Furthermore, the terms "first," "second," and the like, are used for descriptive purposes only and are not to be construed as indicating or implying relative importance or implicitly indicating an indicated technical feature. Thus, a feature defining "a first" or "a second" may explicitly or implicitly include one or more such feature. The terms "comprising," "including," "having," and variations thereof mean "including but not limited to," unless expressly specified otherwise.
In the construction of the RAG knowledge base, the conventional process is to parse a document, segment the parsed text by a fixed length or punctuation, and store the text segment and vector information in a vector database (such as FAISS, milvus) or a search engine (such as elastiscearch), where obtaining the text segment in this way may result in separation of semantically related text.
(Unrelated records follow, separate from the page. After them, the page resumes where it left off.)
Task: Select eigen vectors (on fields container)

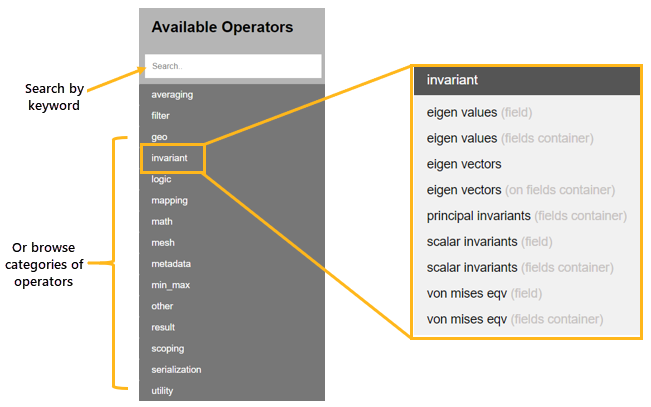Action: point(520,190)
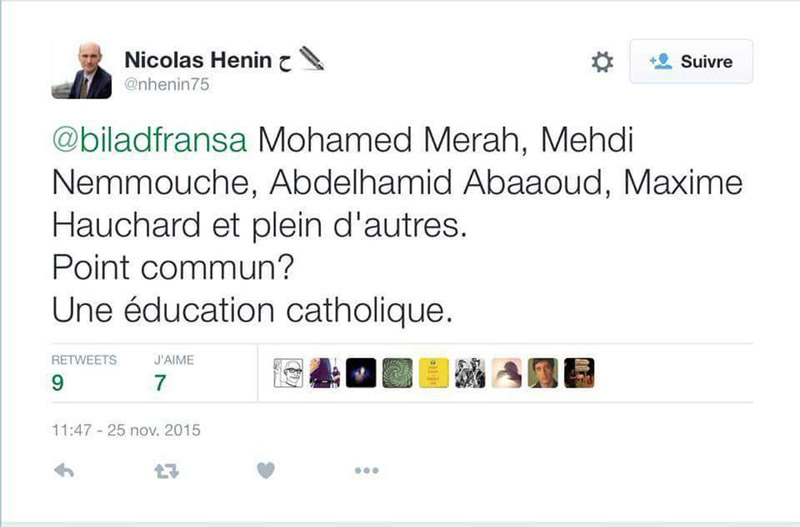Viewport: 800px width, 527px height.
Task: Click the reply arrow icon
Action: (x=63, y=470)
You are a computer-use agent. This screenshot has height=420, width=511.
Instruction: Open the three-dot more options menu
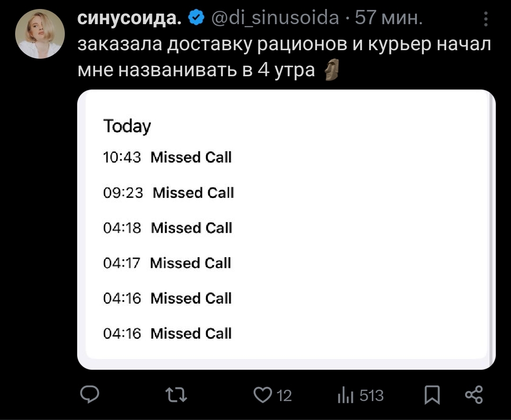[485, 19]
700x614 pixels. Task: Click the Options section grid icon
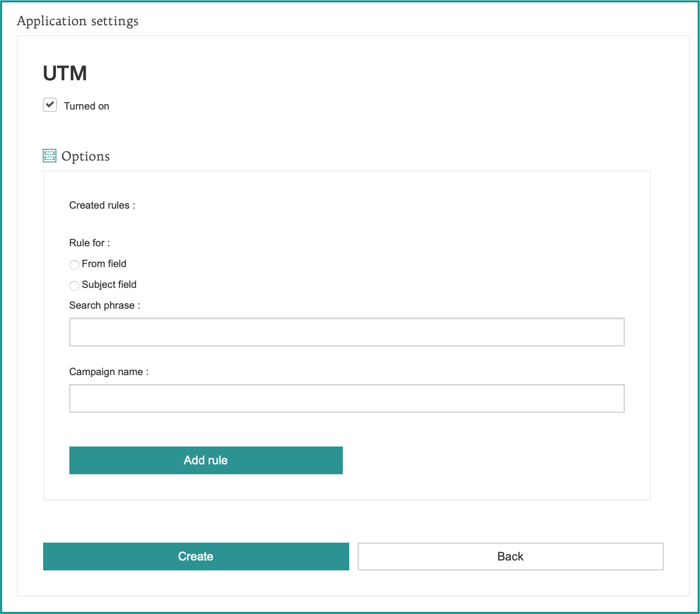[x=50, y=156]
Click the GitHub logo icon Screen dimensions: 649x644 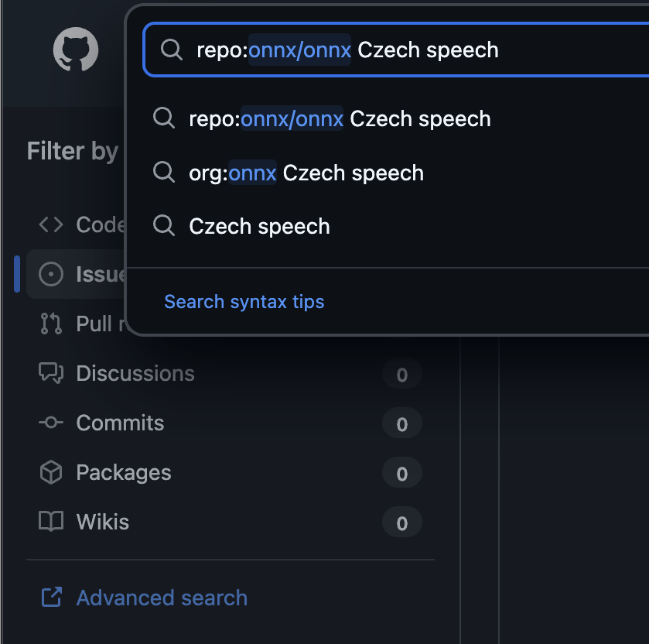pyautogui.click(x=75, y=50)
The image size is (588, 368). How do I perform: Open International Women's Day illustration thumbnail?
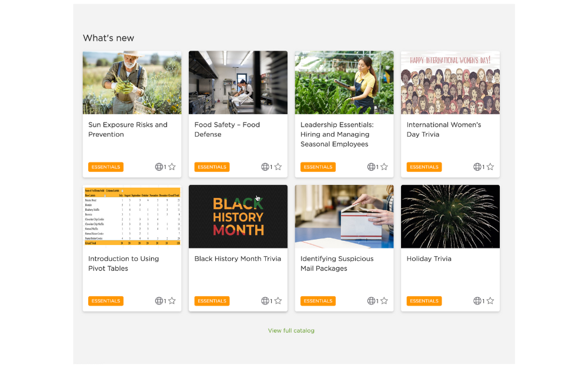pos(450,82)
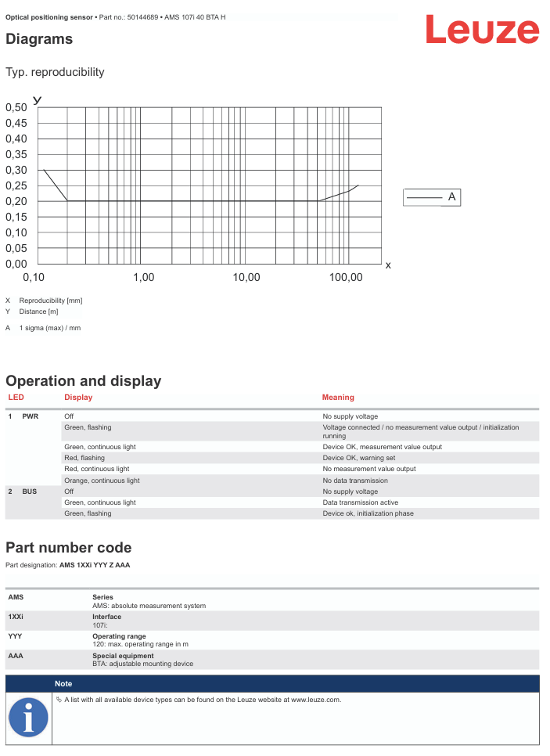Click the small arrow bullet before the note text
Viewport: 550px width, 756px height.
(x=59, y=700)
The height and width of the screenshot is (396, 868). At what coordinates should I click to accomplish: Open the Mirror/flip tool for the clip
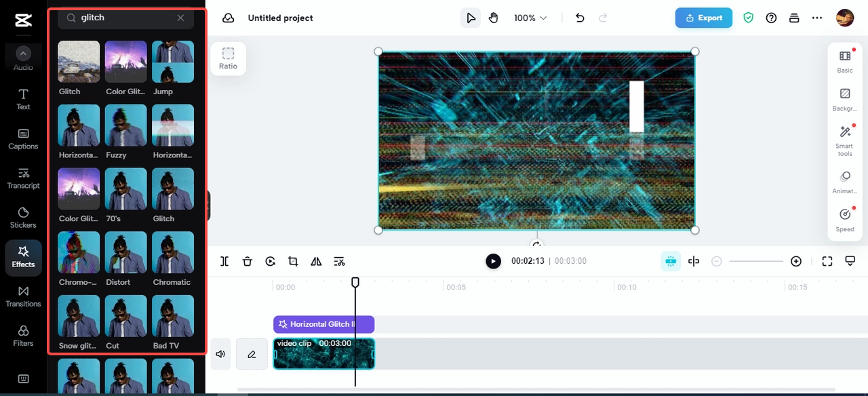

Furthermore, in conventional word and vector based retrieval, similarity is often used to express relevance, however, sometimes such similarity scores may not accurately reflect semantic relevance.
In view of this, the embodiment of the present application performs effective layout analysis on the query document by using the trained layout analysis model, obtains a plurality of text segments based on the layout analysis result, and generates a query for each text segment using a large language model to expand semantics. And generating vectors according to each text segment and the corresponding query thereof, thereby constructing a more comprehensive RAG knowledge base and improving the retrieval enhancement generation effect of the system.
Exemplary, fig. 1 shows a schematic diagram of a RAG knowledge base construction process based on layout analysis and query generation according to an embodiment of the present application. The RAG knowledge base construction process may be implemented by any device, apparatus, platform, server, cluster of devices, etc. having computing and processing capabilities.
As shown in fig. 1, the construction process of the RAG knowledge base is as follows:
First, a set of query documents that need to be processed is received. The query document may be in the format of PDF, PPT, picture, etc.
Secondly, performing text recognition on the query document, including performing layout analysis on the query document by using a trained layout analysis tool to obtain blocks such as text blocks, images, tables and the like in the document, and text content, position information and block types of the blocks. And then segmenting or merging the text contents in the plate according to the layout analysis result to obtain meaningful text segments, such as text segment 1, text segment 2, text segment 3 and the like.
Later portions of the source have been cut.